▸ **WHAT IS NEEDED**
Which lines in the data below contain the word "computer"? Pull each of them out.

= = = = = = =

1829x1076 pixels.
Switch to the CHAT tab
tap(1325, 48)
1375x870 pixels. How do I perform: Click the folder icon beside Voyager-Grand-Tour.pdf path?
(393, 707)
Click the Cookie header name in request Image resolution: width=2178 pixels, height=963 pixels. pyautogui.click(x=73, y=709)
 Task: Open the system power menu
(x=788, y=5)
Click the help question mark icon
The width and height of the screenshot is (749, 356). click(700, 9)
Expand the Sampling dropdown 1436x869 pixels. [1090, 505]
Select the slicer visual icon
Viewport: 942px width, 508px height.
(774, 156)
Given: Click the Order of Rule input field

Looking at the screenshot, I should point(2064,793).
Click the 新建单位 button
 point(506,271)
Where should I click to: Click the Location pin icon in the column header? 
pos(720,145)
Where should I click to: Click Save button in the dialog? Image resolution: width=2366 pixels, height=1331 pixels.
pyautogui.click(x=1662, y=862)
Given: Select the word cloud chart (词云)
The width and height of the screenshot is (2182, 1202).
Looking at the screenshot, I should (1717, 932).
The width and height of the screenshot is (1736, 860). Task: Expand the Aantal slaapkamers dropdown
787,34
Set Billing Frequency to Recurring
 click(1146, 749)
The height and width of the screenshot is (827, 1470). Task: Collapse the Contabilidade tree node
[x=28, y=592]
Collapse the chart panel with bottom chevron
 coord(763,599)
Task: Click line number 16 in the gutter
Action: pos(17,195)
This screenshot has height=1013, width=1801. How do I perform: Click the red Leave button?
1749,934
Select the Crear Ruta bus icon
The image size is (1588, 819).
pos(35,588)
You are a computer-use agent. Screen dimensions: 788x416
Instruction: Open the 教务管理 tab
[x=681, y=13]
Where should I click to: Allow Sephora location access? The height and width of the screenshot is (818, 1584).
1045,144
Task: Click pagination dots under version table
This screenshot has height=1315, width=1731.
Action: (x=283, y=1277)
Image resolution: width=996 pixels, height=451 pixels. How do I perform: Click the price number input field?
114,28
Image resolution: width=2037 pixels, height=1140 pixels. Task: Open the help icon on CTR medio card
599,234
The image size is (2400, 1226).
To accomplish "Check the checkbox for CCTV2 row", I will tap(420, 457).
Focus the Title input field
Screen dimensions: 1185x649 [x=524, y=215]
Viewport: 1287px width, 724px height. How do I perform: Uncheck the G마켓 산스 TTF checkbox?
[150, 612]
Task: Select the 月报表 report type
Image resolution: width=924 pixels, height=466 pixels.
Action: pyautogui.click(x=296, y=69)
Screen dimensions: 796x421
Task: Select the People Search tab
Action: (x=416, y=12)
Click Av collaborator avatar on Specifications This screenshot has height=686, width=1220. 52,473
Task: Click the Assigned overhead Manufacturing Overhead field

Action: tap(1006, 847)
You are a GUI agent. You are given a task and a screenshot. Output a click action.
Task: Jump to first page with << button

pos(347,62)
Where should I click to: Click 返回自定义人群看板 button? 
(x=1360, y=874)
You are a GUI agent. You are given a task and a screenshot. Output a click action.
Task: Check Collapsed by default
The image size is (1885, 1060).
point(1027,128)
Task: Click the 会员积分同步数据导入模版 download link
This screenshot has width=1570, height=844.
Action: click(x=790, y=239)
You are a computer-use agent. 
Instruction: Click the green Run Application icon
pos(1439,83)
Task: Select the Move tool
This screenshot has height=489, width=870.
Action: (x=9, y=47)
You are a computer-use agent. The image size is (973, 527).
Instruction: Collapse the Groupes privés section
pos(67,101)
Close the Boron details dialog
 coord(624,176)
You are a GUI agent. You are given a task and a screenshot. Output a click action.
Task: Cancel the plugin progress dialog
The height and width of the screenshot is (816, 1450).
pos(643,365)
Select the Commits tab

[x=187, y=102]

= = = = = = =

▸ **OUTPUT FOR THIS EXERCISE**
You are a computer-use agent. Screen dimensions: 788x416
You are a computer-use agent. 
You are a computer-use agent. The image size is (973, 527).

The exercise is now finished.